Down East 2013 ©
It’s my fault my husband and I have been living in a small, unfinished house with no closets for the past twenty-plus years. I was hell-bent to buy a house before my son graduated from high school; I’d been waiting since he was a baby.
He was a junior now. So when we pulled into the drive, I announced we would buy this one no matter how bad it was. It was bad: a thirties bungalow hobbled together by a man who drank a lot. The house’s weather-beaten shingles were drilled with woodpecker holes, and a crooked stoop with a plastic roof hung from the back. Inside was worse: a dark kitchen, its floor sloped so that any spill ran under the stove; a stairwell papered with three patterns; bedrooms barely big enough to properly make a bed; and the bathroom floor rotting along the tub. Beneath all of this, a stream ran through the dirt cellar where shelves held old canning jars. Spiders the size of nickels hung in sticky webs. But on that first viewing, my brother poked the joists with his pocketknife and said, “Not too bad, won’t fall in for awhile.” That was good enough for me.

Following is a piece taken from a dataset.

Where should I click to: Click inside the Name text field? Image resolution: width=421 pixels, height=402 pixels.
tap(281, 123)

In my defense, you couldn’t buy much for sixty thousand dollars. And I figured we’d fix it up in five years. I had a good imagination — I’d tackled harder things and come through. We’d move on later if we wanted. And I could see the real value was the four acres ten minutes from Penobscot Bay. Despite the three sheds slumped in the yard along with an old washing machine, bald tires, chicken feeders, and a telephone line on original rotten poles, I could see promise in the spreading butternut tree, lanky spruce, apple trees, and a big yard that sloped down to brush and woods, where the mountains became visible when the leaves fell.
We should have gutted the house, or, better yet, torn it down. But we tore down sheds. Hauled off truckloads of junk. Painted and scrubbed. We moved the piano in, maneuvered our bed and bureau up the narrow stairs. On Thanksgiving we cooked a thirty-pound turkey and invited our families in to eat off Willow Ware. That Christmas we walked through the woods, over the brook, and cut a tree. Some nights I went outside to look through the windows at the ornaments and crèche, the rocking chair. That first winter we shoveled the long walks and fed the fire.

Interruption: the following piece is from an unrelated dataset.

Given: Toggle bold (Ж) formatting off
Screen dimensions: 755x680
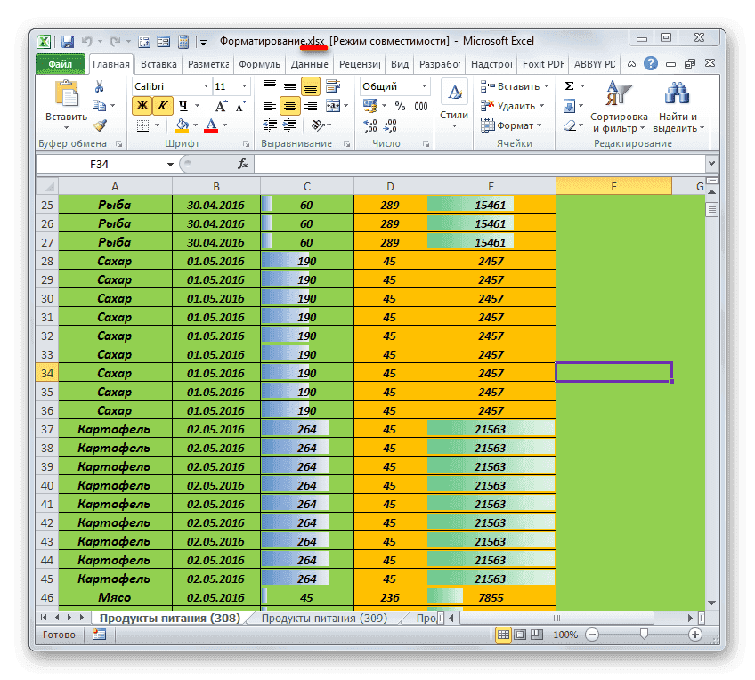Looking at the screenshot, I should click(x=141, y=104).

Ice formed on the bedroom wallpaper. The pipes under the kitchen sink froze. Mice scrambled inside ceilings and walls. By spring the furnace conked out and the water heater broke. That summer the well went dry. So we began the long climb to replace and repair chimney, roof, foundation, well. When we gutted the bathroom, we found a flannel shirt nailed inside the wall for insulation. When we demolished the kitchen chimney we found burned framing covered with aluminum foil keeping us from disaster. We tore off the stoop and built a porch.
But in the beginning, we did only what was nearly free. We clipped, mowed, dug, tugged, tilled, and planted. And year by year, gardens grew. Lilacs, rosebushes, and day lilies spread. We grew onions and berries, carrots and squash, tomatoes and beans. We raised hens, and when they stopped laying, fed them until they died of old age.

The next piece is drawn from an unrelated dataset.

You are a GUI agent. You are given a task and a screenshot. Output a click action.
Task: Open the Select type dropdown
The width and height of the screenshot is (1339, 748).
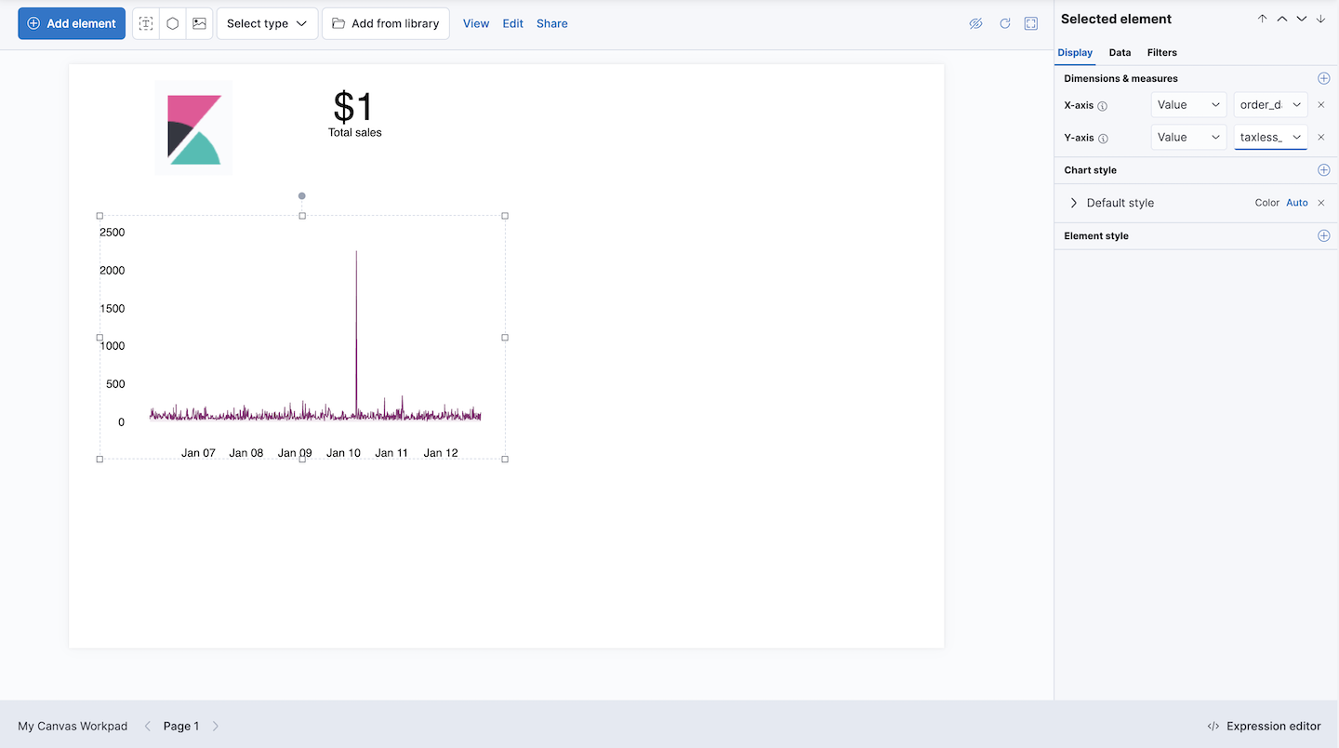(x=267, y=23)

In the summertime we leave the doors open unmindful of insects. The dogs wander in and out at will. In the evenings my husband and I carry our meal to the screened porch and listen and watch through the season as frogs give way to crickets, June bugs to lightning bugs.
But when fall comes the house retracts back into itself. Storm windows go up. The furnace rumbles on. The maples on the front lawn shine and testify why farm women requested sugar maples for beauty. And though I love this season when I was born, it is a season when my failures and all the things I haven’t yet done rise like leaf smoke. This is the season when I look around at piles of clothes with nowhere to go, stacks of unread magazines, notebooks of unfinished poems, rooms still needing repair. This is the season when I wonder how I ended up here.
So, when my husband asks what I want for my birthday, I say, “closets.” Oh, there are a hundred other things. But I want closets. I see doors opening to shelves and long rods. Blouses and jackets neatly hung. A home for shoes and my collection of hats. And a high shelf where I will tuck a small box. It holds the nightgown I carried my son home in: red flannel I cut and stitched, when I was young and still imagining him and how my life would be.